Blizzard isn't as original as we think

Side note: In Quest for the Rings, if you ever find this game, pick warrior/phantom combo, kill enough mobs to give a little room, then use the warrior to draw agro on the dragon and pull him a couple steps then have the phantom use his ability to walk through walls to grab the ring.  Yes, I do remember this strategy from 20 years ago; no, I didn’t look it up online to remember; and yes, I do have an almost photographic memory =).

So, to sum it up, my father is to blame for me modeling, or rolling, myself as an RPG character.  Not that this is a bad thing, but it is definitely a major event in my life.

That got me to thinking…what would my real-life original race/class combination have been?  I’ve been mulling this one over in my mind for a few days, thinking about actions and reactions in my early childhood.  I’ve come to the conclusion that I would have been an Orc Shaman.
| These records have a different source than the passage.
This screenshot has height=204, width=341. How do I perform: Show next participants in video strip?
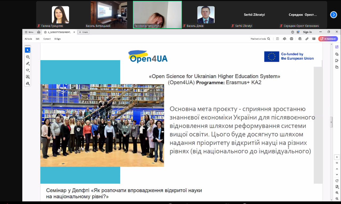(x=334, y=15)
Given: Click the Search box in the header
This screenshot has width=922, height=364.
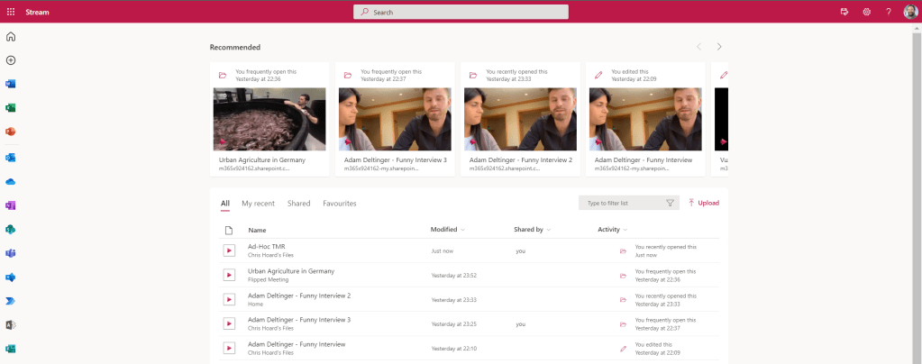Looking at the screenshot, I should click(461, 12).
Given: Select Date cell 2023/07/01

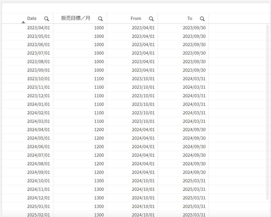Looking at the screenshot, I should [38, 53].
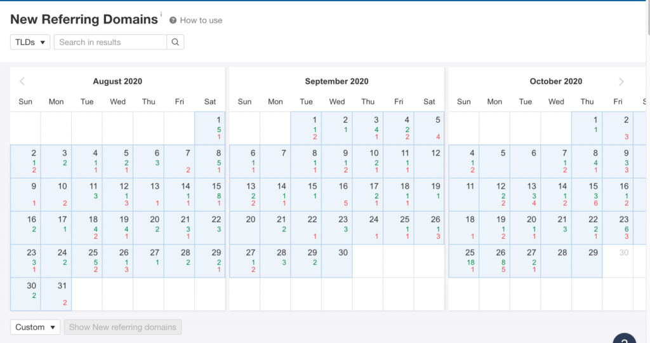
Task: Click the Search in results field
Action: (110, 43)
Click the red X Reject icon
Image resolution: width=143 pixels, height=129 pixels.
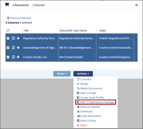coord(78,125)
First of all, why an Orc?  As a child, I was always socially awkward, very different from the others…almost as if I were some sort of alien race to a foreign land.  Some people would communicate with me, maybe out of jest, pity, or true compassion, but for the most part I did not belong.  I stayed in my own little comfort zone with my “own kind” (family and brother) for the most part.  Most times when I wasn’t with the energies that entertained me, such as books, video games, sports, or family, I would feel sapped, much as the residents Draenor felt when separated from their energies after passing through the Dark Portal.  People didn’t really understand the way my mind worked, with my odd sense of humor, weird perspective on the information I would consume/books I read/events I witnessed, and my ability to remember the most inane details of anything that others or myself would do or say (see, I mentioned the memory thing for a reason, not to brag).  It would make for very awkward situations when I’d try to start a conversation with, “Hey, remember that time when you…,” and the other person would stare at me like I was insane and had no idea what I was talking about.
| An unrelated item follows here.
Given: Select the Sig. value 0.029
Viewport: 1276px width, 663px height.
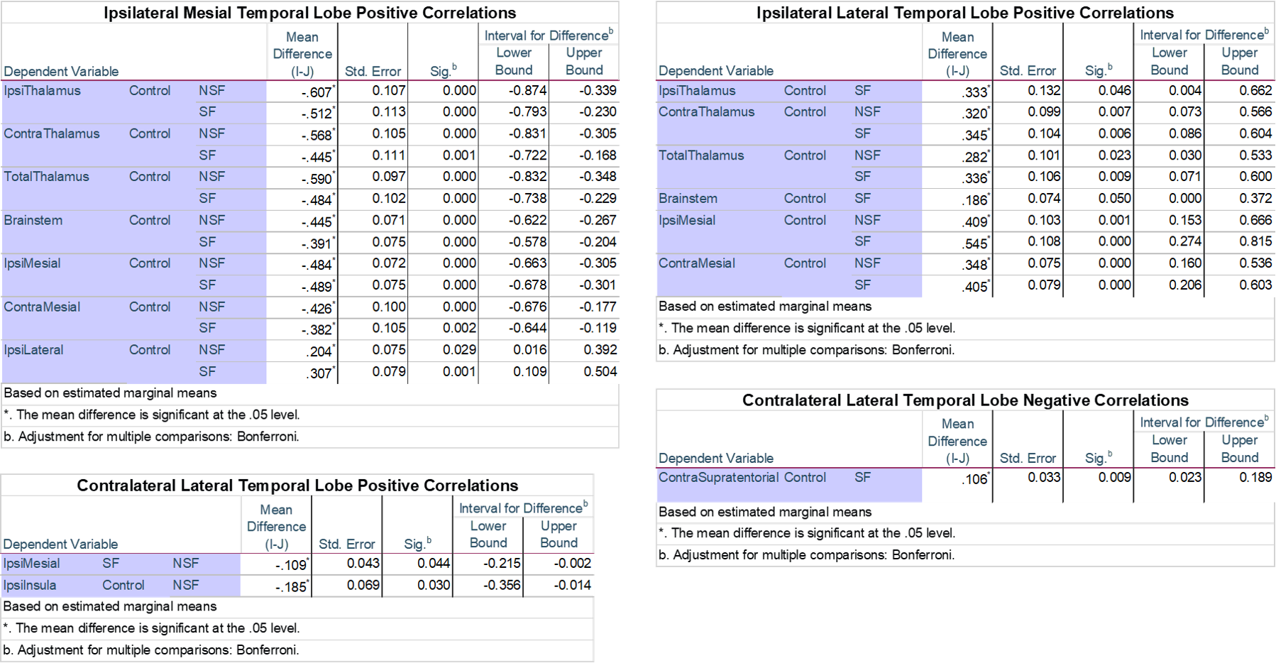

This intellectual side originally made me lean toward the Dreaenei, but my actual physical stature/height does not lend itself well to picturing myself as an 8 foot tall goat.  While I swayed to Orc originally for this reason of physical nature, I reconcile the choice of Orc intellect with the fact that many wise orcs existed before the Burning Legion corrupted them, and many, such as Thrall, still exist today.

That…and I’m just Horde at heart.  I’ve always loved the underdog story of Thrall leading his people from under the subservience to humans into the de facto leaders of a mighty nation, consisting of many races in Azeroth.
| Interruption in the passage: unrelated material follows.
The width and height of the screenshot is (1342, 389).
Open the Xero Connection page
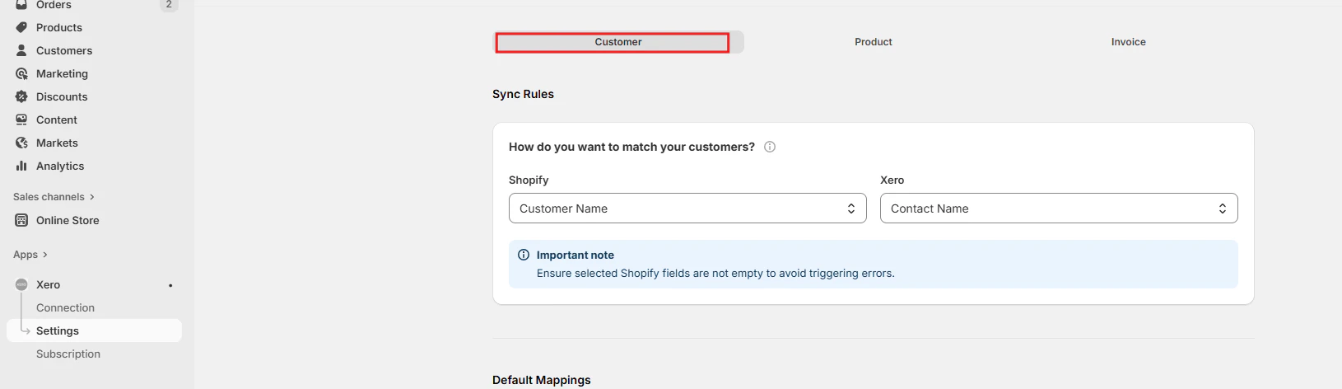65,307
This divergence from the norm in my mannerisms and actions led me to rely mainly on my own intellect and wits to entertain myself.  For this reason, I spent some time thinking I would have been a Priest, since I also care for others, sometimes to a fault.  Then I felt I needed to widen the scope of my musings.  I started pondering how the lack of social interaction with my peers forced me to find other areas of stimulation, which, outside of games (which I did have a time limit on as a child) and the family dog, I spent outside playing, picking up insects, and plants I’d find, and generally enjoying nature.  I didn’t need a ton of fancy toys to have fun, just an imagination and some open area.  Hence my beginnings as a shaman, totally in tune with nature and the elements, conjuring entertainment from the ether.  This would manifest itself further when I furthered my shamanistic environmental trainings in a way that is at least somewhat socially acceptable in mainstream society: The Boy Scouts.  And yes, I still remember all our slogans, signs, and sayings…

So, in the beginning, I was a totem-wielding green-skinned monster that left my home planet through an arcane portal into northeast Ohio.  Since then, life and my own outlook have caused me to undergo a few re-rolls, but that is a story for another time.

Oh yeah, I am definitely Neutral Good.

chart

The universe according to WoW

What would you consider your race and class to be?